» **Activity**: For the word "bell", search the records and show each line in which it occurs.

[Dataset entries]
----------
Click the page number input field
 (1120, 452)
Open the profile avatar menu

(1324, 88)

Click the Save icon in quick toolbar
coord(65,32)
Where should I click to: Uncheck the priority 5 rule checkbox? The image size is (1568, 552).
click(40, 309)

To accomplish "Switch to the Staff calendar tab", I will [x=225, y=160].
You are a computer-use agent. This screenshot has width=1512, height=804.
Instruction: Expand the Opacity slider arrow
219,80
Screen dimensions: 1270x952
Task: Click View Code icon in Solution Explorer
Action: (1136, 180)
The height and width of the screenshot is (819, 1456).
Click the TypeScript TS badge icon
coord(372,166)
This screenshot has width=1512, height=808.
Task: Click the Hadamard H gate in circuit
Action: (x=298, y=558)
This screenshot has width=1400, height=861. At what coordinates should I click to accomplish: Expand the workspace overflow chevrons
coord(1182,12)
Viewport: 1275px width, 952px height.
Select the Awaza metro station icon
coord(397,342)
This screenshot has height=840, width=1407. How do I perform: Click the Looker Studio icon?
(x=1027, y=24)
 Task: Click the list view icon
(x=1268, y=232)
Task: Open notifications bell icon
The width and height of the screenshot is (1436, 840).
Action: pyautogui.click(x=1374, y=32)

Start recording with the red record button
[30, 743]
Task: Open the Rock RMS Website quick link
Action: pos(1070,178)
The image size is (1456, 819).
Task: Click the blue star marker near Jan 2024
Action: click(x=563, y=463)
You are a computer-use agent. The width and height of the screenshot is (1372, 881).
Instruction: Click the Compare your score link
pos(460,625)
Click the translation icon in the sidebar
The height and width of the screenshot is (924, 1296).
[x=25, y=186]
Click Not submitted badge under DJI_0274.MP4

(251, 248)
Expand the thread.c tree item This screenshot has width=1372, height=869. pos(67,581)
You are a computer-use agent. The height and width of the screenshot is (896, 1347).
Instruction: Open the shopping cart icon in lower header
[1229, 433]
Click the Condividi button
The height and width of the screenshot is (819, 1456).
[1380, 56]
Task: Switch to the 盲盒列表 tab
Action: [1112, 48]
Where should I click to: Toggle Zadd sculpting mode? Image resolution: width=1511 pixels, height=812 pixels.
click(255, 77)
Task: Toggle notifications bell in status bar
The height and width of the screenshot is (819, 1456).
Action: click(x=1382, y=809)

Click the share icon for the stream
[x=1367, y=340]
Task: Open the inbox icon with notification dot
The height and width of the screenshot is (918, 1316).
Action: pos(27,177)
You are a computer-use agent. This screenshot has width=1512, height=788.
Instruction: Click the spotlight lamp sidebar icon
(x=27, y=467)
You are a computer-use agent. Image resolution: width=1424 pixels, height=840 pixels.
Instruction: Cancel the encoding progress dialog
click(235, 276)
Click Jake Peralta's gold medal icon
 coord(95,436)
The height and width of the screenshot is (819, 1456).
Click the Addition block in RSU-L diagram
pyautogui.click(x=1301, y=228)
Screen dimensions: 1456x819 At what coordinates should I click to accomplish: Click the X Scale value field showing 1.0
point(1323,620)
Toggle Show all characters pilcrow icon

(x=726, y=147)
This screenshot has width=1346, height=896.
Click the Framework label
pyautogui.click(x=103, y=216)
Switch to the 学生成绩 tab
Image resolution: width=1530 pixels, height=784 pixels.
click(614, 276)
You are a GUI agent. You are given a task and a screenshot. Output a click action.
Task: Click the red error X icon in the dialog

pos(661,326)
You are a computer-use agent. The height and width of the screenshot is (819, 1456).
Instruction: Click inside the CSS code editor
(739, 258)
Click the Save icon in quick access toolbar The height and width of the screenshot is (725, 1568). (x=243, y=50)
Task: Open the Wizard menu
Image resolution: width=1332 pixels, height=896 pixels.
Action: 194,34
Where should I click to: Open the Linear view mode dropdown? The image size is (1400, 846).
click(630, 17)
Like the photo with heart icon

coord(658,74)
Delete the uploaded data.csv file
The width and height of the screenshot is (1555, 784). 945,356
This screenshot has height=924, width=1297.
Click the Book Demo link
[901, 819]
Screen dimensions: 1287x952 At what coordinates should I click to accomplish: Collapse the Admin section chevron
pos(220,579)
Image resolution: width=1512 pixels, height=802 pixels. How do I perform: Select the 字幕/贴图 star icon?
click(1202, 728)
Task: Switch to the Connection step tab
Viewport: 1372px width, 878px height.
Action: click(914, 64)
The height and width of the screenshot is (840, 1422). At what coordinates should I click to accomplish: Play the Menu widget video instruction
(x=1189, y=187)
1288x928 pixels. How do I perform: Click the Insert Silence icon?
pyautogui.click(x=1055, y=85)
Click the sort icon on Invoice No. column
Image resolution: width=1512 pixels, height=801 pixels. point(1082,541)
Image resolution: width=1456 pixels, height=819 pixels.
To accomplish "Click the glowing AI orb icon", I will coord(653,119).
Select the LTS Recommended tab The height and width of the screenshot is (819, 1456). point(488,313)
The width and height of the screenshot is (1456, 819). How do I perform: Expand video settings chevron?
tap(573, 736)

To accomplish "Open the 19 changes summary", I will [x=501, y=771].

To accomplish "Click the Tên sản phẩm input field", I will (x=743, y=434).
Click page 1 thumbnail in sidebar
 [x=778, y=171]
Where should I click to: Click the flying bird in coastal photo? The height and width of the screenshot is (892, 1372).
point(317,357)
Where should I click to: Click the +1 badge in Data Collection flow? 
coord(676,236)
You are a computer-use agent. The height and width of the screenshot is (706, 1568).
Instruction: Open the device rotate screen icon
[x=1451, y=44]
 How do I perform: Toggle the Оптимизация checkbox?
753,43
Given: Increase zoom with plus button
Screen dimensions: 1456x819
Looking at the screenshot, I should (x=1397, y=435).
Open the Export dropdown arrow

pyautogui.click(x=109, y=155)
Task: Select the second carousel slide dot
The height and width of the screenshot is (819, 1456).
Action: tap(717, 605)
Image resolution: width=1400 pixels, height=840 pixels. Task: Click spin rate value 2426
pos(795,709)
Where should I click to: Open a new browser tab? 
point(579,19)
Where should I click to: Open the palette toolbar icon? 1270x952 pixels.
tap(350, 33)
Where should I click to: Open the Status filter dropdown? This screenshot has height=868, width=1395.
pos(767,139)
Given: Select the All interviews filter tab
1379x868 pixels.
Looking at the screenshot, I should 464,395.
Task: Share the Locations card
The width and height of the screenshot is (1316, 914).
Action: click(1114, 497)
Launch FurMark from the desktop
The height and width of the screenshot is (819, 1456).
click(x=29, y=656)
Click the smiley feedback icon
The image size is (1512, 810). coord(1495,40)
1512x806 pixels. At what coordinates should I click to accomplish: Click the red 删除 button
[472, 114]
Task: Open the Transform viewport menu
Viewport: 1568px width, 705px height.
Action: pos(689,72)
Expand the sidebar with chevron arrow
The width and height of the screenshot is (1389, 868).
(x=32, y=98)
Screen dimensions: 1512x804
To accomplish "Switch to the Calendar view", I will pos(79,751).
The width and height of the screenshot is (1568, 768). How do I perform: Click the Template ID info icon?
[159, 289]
----------
» **Written response**:
Task: Open notifications bell icon
Task: Toggle notifications bell in status bar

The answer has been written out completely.